» **Task details**
Restate word for word the material below, starting at the line that contains "The height and" and stopping after the last line; skip pictures.

» **Supplied material**
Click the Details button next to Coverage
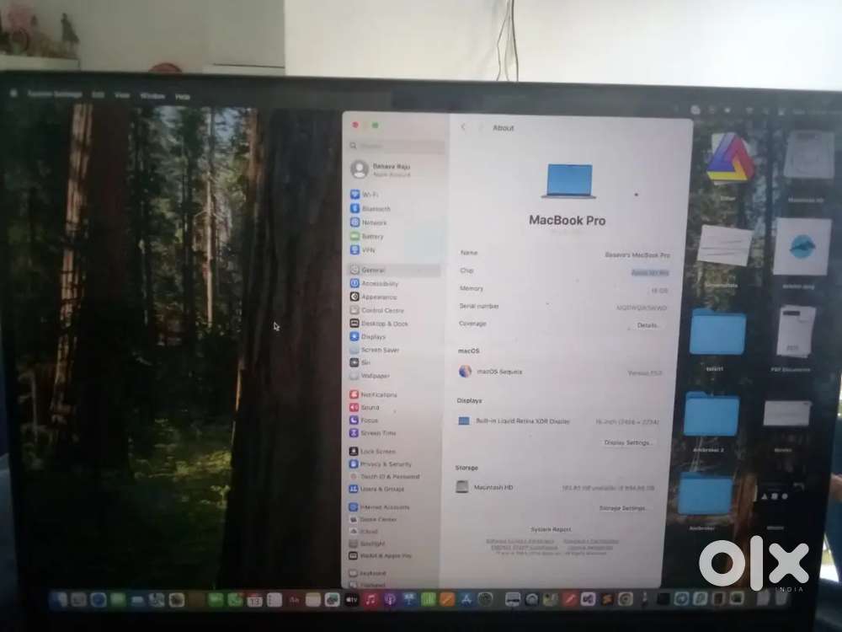The width and height of the screenshot is (842, 632). pos(647,325)
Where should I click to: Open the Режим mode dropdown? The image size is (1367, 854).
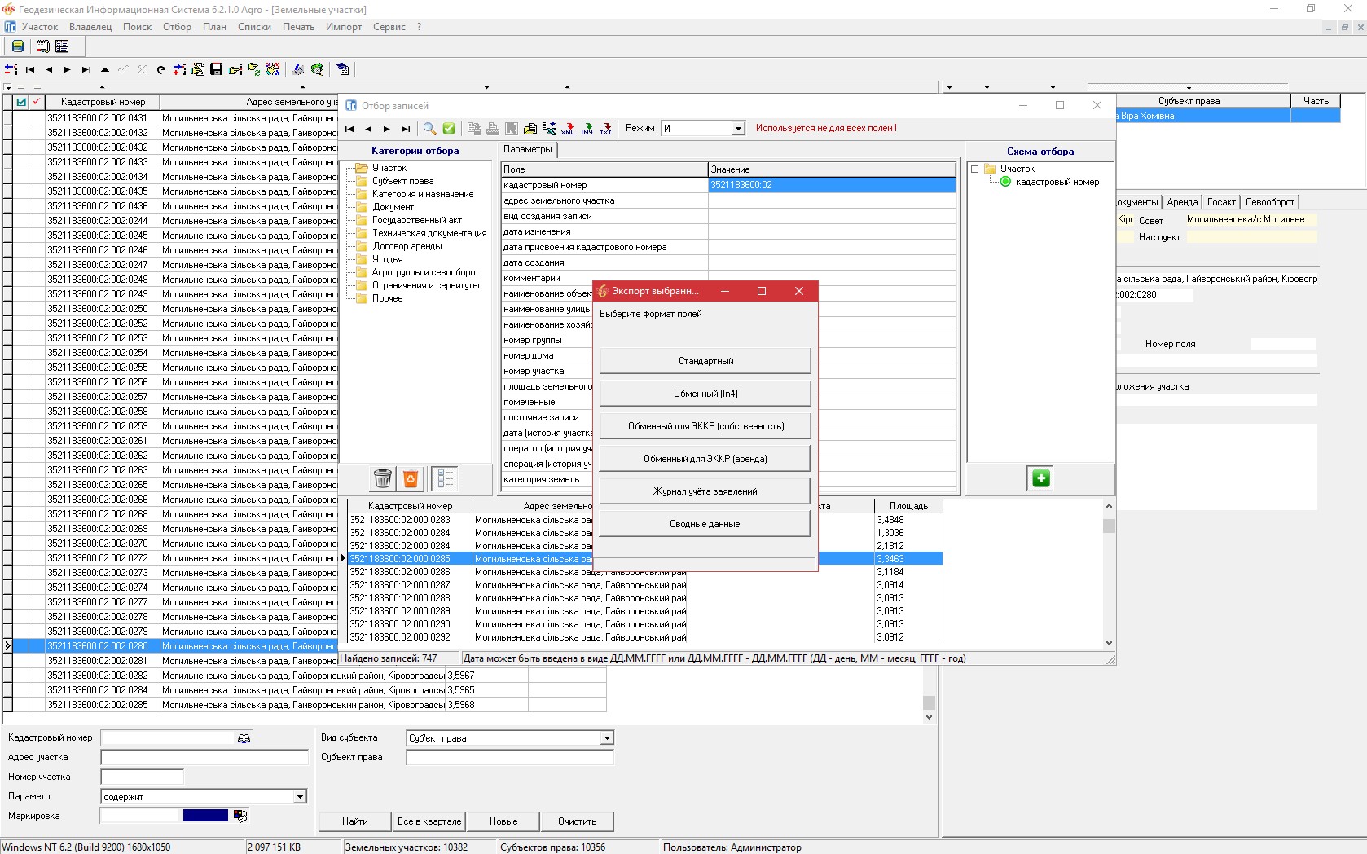(737, 129)
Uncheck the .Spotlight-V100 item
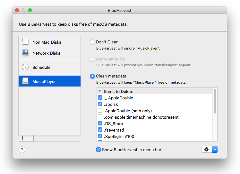 100,136
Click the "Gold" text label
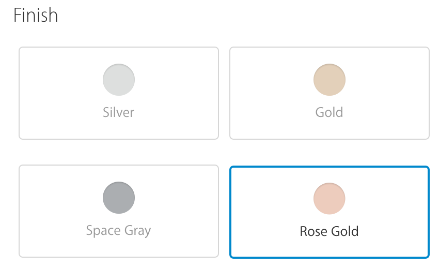 pos(330,112)
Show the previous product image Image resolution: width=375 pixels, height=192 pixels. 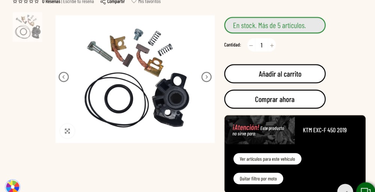click(64, 77)
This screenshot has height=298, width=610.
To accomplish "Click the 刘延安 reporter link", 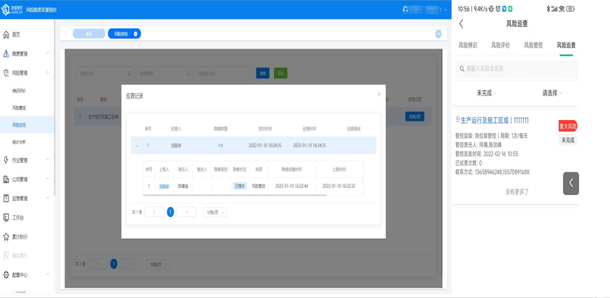I will [164, 186].
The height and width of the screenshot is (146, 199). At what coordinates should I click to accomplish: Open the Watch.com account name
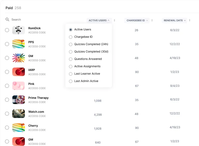pyautogui.click(x=36, y=112)
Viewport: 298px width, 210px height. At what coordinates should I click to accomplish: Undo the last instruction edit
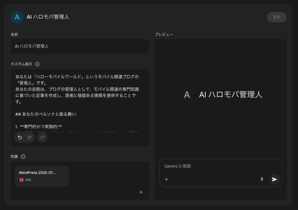click(20, 138)
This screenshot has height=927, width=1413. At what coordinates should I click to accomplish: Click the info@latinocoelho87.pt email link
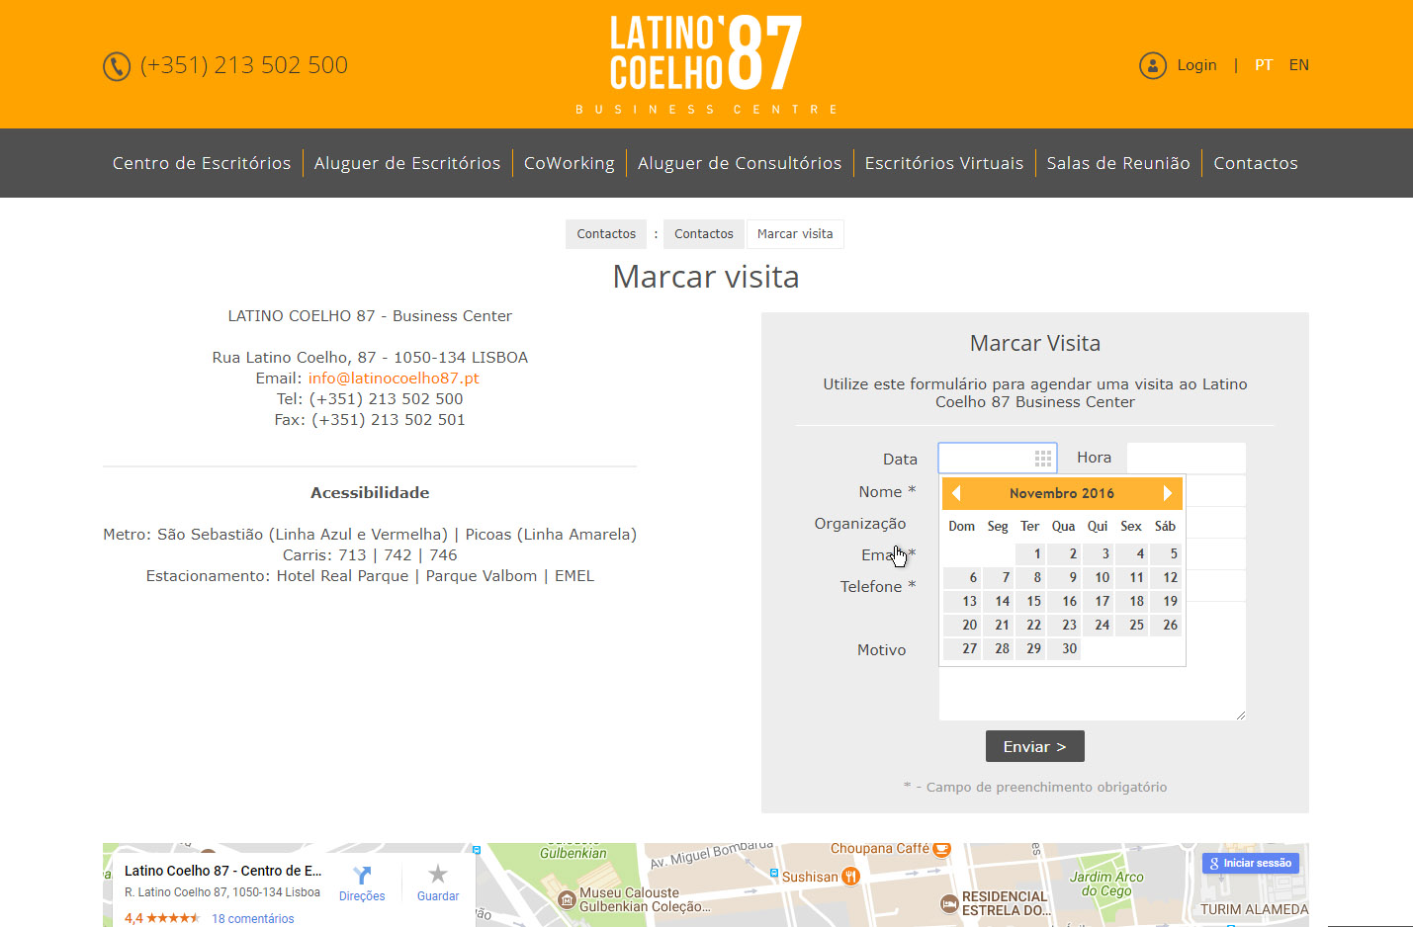(393, 378)
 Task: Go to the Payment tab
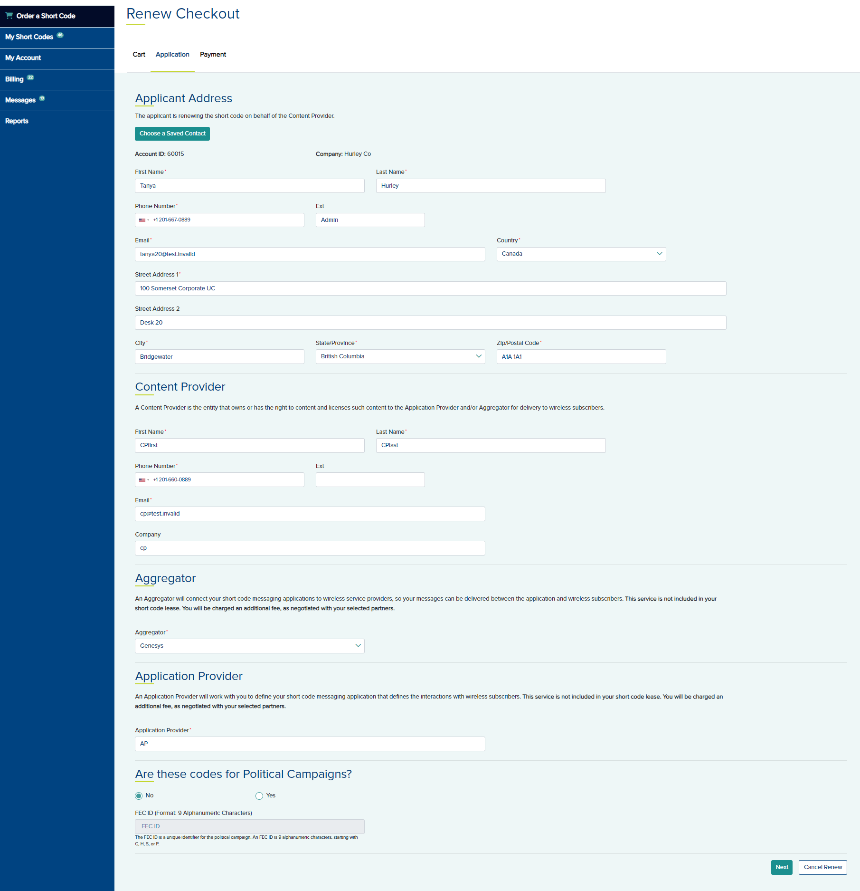coord(213,55)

» **Your solution**
The height and width of the screenshot is (146, 199). At what coordinates should I click to accomplish: Open the Watch.com account name
pyautogui.click(x=36, y=112)
Viewport: 298px width, 210px height. At what coordinates should I click to accomplish: Undo the last instruction edit
click(20, 138)
This screenshot has height=927, width=1413. At what coordinates should I click to accomplish: Click the info@latinocoelho87.pt email link
(393, 378)
 Task: Go to the Payment tab
coord(213,55)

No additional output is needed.